Surely they've noticed the buzz about "zingers." Anybody can deliver them, Palin's shown that she's fairly good at it, and they can be written ahead of time by the evil worker drones.

She'll be loaded for bear.

(Or: she'll be loaded for studies of bear DNA, blah blah paternity issue yadda yadda yadda....)

Biden needs to be ready for this.

My guess:
This means: don't try to fight her zinger for zinger--she might very well win. Why enter into a type of combat in which she's at least roughly equally skillful?

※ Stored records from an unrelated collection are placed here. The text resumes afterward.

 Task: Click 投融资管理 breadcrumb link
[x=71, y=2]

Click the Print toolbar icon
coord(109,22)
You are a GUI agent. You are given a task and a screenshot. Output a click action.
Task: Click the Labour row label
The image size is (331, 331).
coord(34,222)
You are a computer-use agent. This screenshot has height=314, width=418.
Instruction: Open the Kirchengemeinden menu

So: be prepared to take on zingers directly, undermining them in a rational manner.

An exemplar of this:

T.H. Huxley to Wilberforce in the 1860 debate on evolution. As you know, Wilberforce asked Huxley whether he was descended from apes on his mother's or father's side. Huxley famously responded:
…that a man has no reason to be ashamed of having an ape for his grandfather. If there were an ancestor whom I should feel shame in recalling, it would rather be a man, a man of restless and versatile intellect, who, not content with…success in his own sphere of activity, plunges into scientific questions with which he has no real acquaintance, only to obscure them by an aimless rhetoric, and distract the attention of his hearers from the real points at issue by eloquent digressions and skilled appeals to religious prejudice.
Huxley wins not by descending to Wilberforce's level, going zinger against zinger, but by mantaining the high ground, turning the baseness of Wilberforce's attack against him...and, incidentally, saying something true and edifying to the audience as well.

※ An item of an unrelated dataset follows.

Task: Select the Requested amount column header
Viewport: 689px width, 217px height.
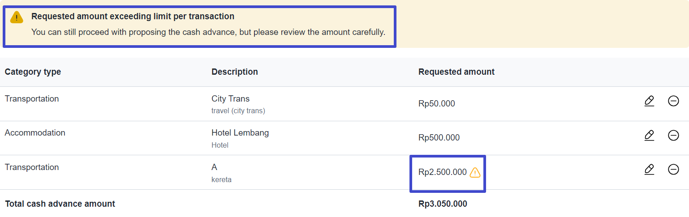Action: 456,72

Biden should be prepared to undermine the zingers by hitting them head on--by saying e.g.: "look, this is serious business, and Senator Obama and I treat it like serious business. We violate our sacred duty to our country by obfuscating important issues with clever little quips, prefabricated zingers cooked up by speech-writers and tested on focus groups, and sly insults aimed at distracting people from the issues. Save the "zingers" for campaign rallies, Governor. Here we need to be serious."

People better at this than I am could think of a better way to say this.

Biden might even go for the preemptive strike early on, saying something like: "This is our only chance to talk to the American people. We need to be serious and detailed. To try to fool people with quips and zingers is to admit that one doesn't understand the real issues that face us. So let's be serious here. A tip for viewers: watch out for zingers--if you hear one, ask yourself: what was that supposed to distract me from?"

This would have the additional salutary effect of keeping Biden from shooting himself in the ass with a botched zinger attempt.

4 Comments:

Blogger Toby said...

Very astute, and I hope its exactly what Uncle Joe does.

The debate format was changed by the McCain side to help Palin - there will be little interaction, and I think answers will be shorter.

Actually, the format will also help Biden, whose main weakness is being boring and garrulous. And it will not help Sarah Palin unleash her inner pit bull, lipstick or no.

I predict a fairly tame draw, which will in fact be an Obama-Biden victory.

2:17 PM  
Anonymous Anonymous said...

I'd just like to point out that Huxley's response is something of a zinger as well. He's saying that he'd be embarrassed to be related to Wilberforce. Now, I agree with what you say, and I note that Huxley does couch his response so that the listener remains focused on the matter at hand. Still, the point of the remark seems directed not at education, but at making Wilberforce look like a fool.

C.S.

2:46 PM  
Blogger Winston Smith said...

C.S.,
I see the point, but I'm inclined to think it relies upon an overly-broad definition of 'zinger.' Though I certainly admit that zinger is a vague concept, so there will be borderline cases.

2:56 PM  
Anonymous Anonymous said...

A zinger is a quick hit attack. A zinger may be based on substance but often is intended as a distractor from substance.

Huxley's response was not a zinger. It was a fully formed and devastating counterattack. Yes, he did say he wouldn't mind having an ape for a grandfather but he'd be ashamed to have Wilberforce in the same spot.

He'd never have gotten away with leading with that kind of statement but it's the perfect counterattack. The original attack legitimizes the force of the response. The nastier the attack, the stronger the response can be without raising the hackles of the audience.

A counter like this is most effective when delivered in a friendly, not angry, tone. The tone and timing are the things that Biden has to watch. If he sounds angry or overly condescending, he'll be crucified for it. If he attacks without provocation, likewise. However, if he turns the force of a Palin attack back at her in an even and serious tone, he'll come out on top.

For maximum effect a counterattack should not come too soon. If Palin establishes a pattern of zingers, she just looks that much worse when the push back comes. Obama is a master at this, both in terms of tone and timing. Biden would do well to learn from his running mate.

Winston's suggestion that Biden make an innoculation statement is an interesting thought. Especially the notion that that it might keep Biden himself from getting carried away in addition to potentially throwing Palin off her game.